Reproduce the records word for word, starting at the very beginning and ending at the line that contains "Action: (39, 683)", with both ends included. Leave the pictures out of your answer.

> Working data
-.-.-

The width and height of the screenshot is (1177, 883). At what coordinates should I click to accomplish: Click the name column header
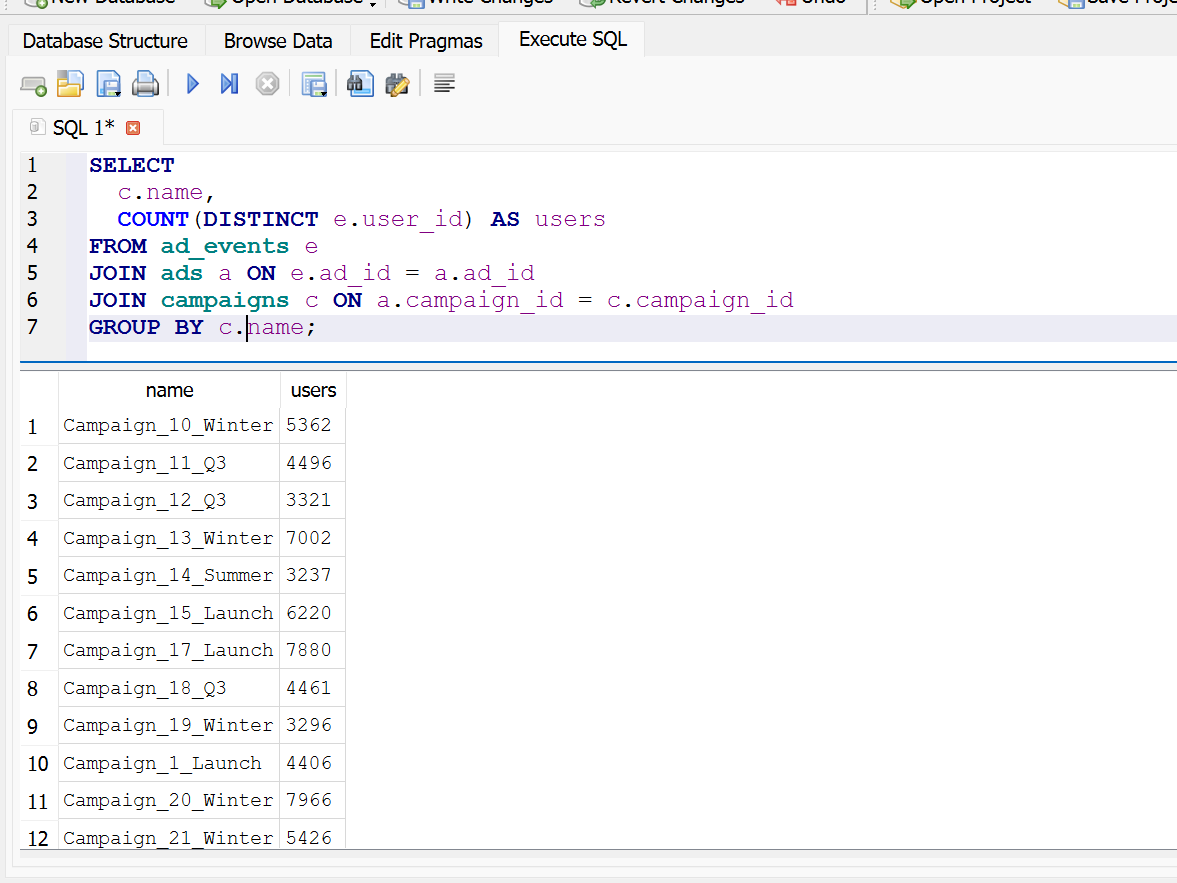(169, 390)
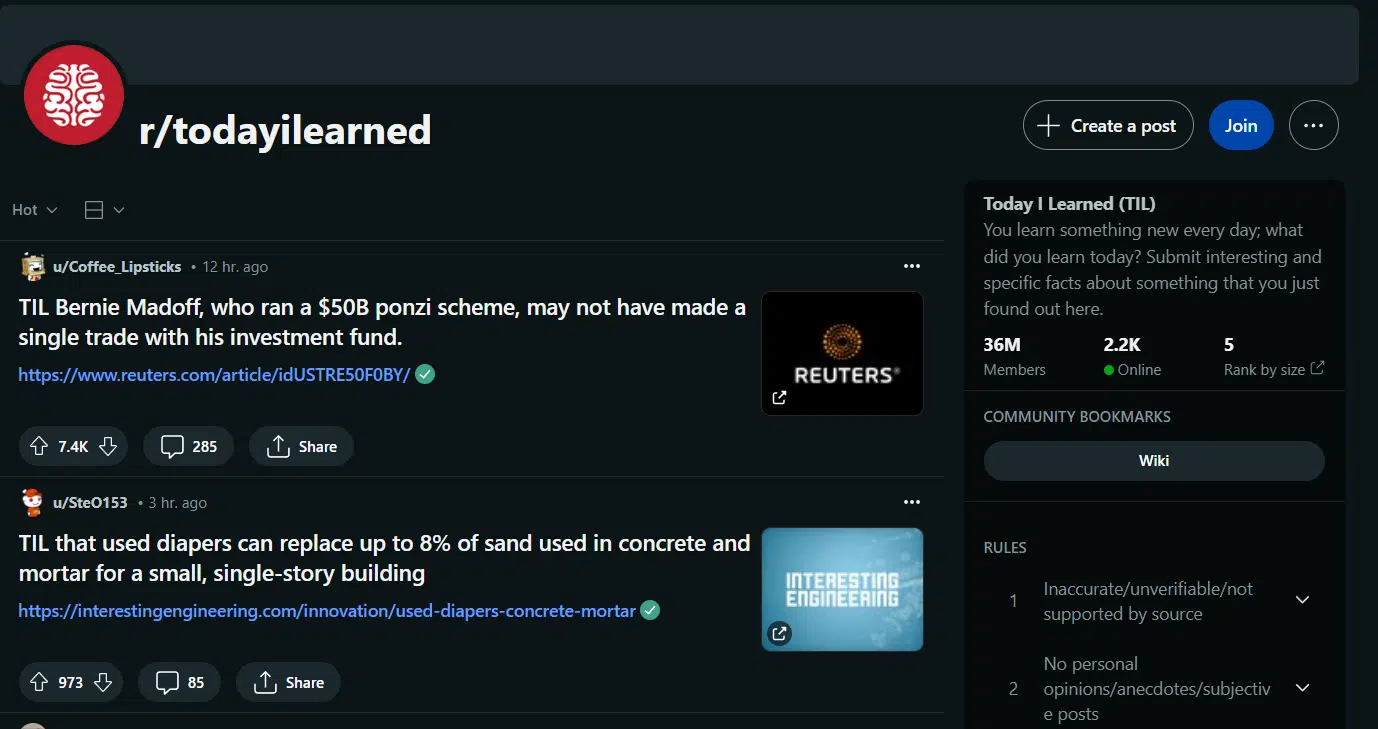Image resolution: width=1378 pixels, height=729 pixels.
Task: Upvote the used diapers concrete post
Action: (39, 683)
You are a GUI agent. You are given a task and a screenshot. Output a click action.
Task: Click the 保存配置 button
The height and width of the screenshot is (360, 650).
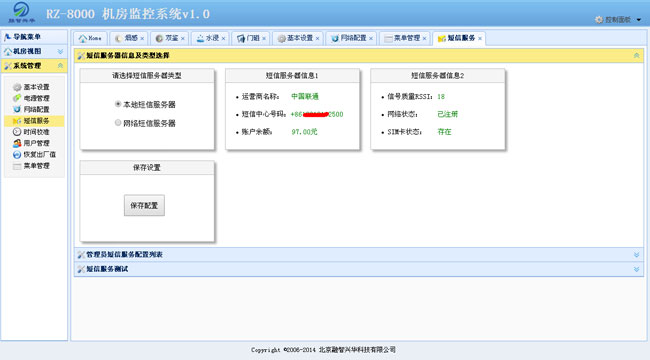(x=144, y=205)
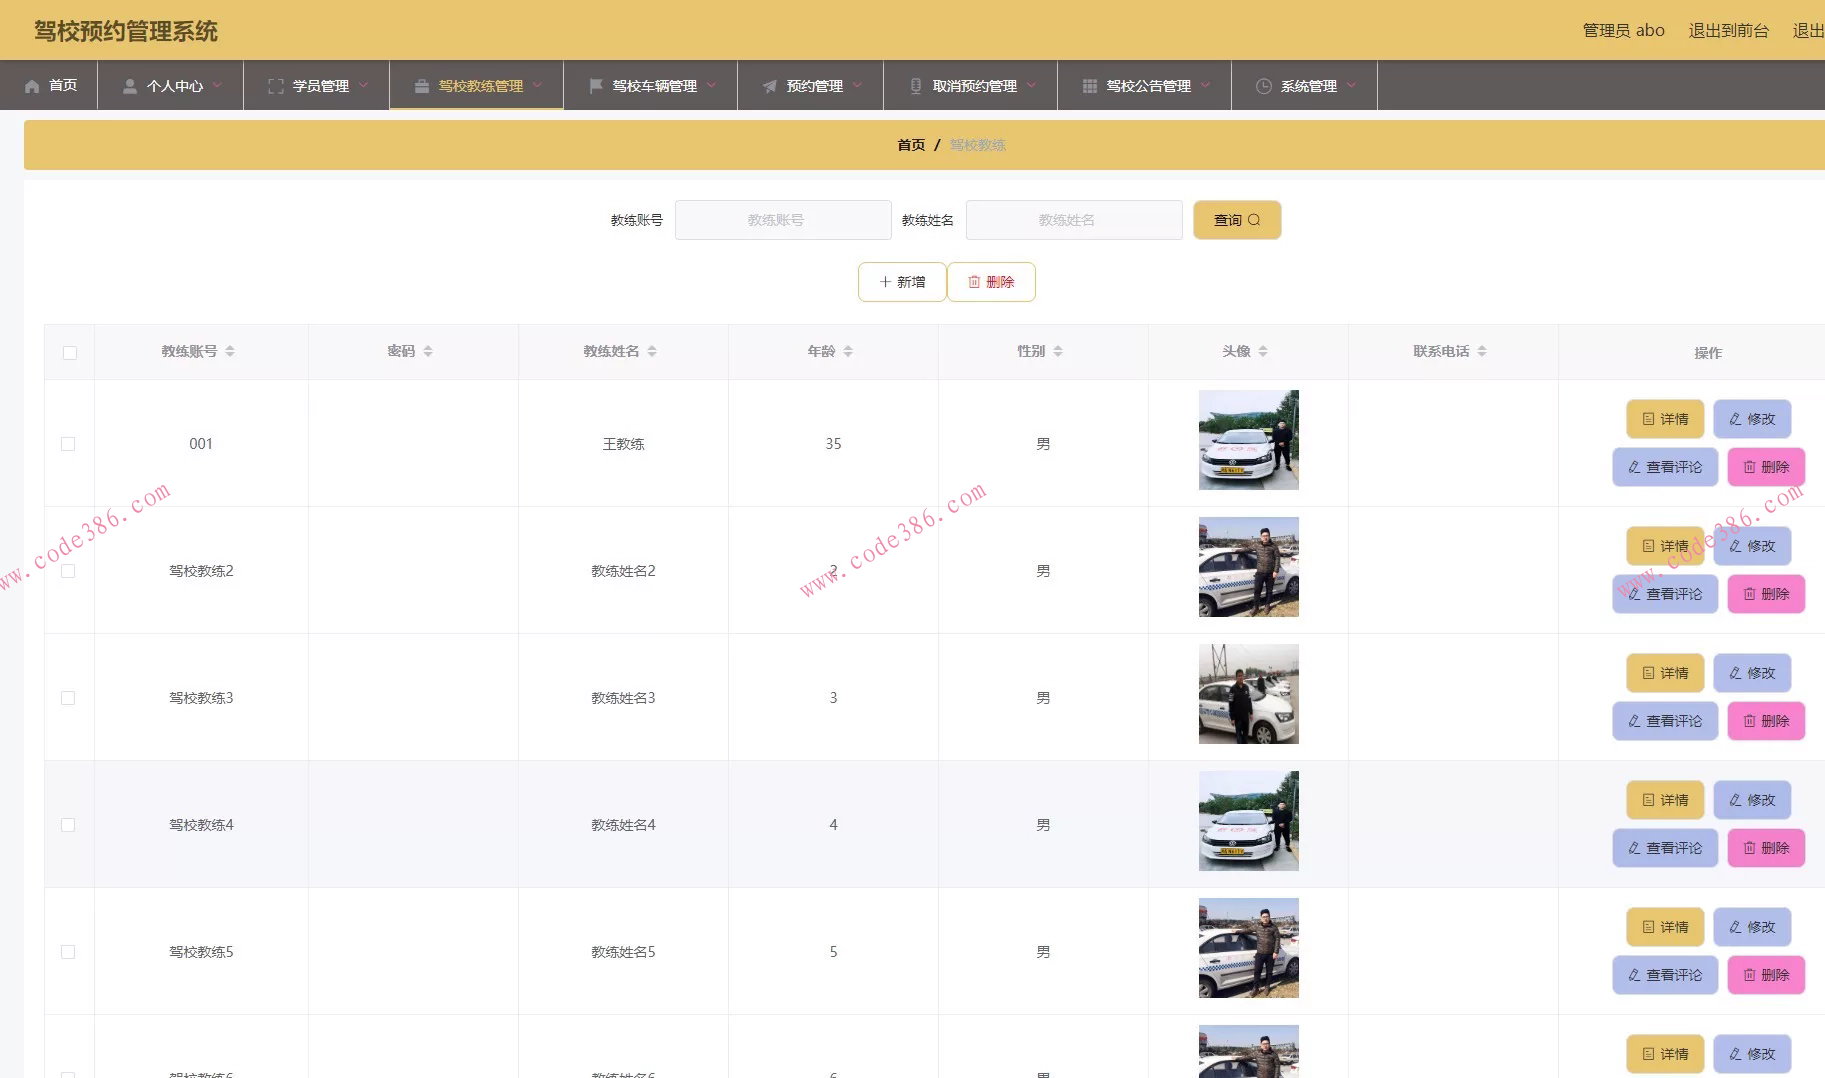Click the flag icon beside 驾校车辆管理
Image resolution: width=1825 pixels, height=1078 pixels.
pos(596,86)
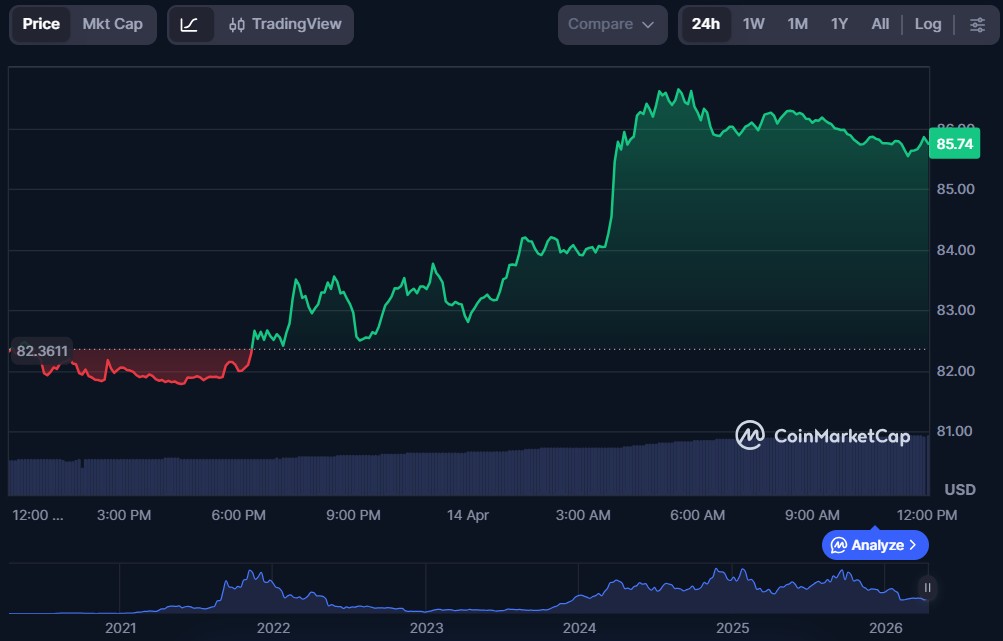Select the Price view toggle
The height and width of the screenshot is (641, 1003).
tap(41, 24)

-.-.-

> Result for this task
The width and height of the screenshot is (1177, 883). At what coordinates should I click to accomplish: Click the name column header
(169, 390)
Image resolution: width=1378 pixels, height=729 pixels.
Task: Upvote the used diapers concrete post
Action: (39, 683)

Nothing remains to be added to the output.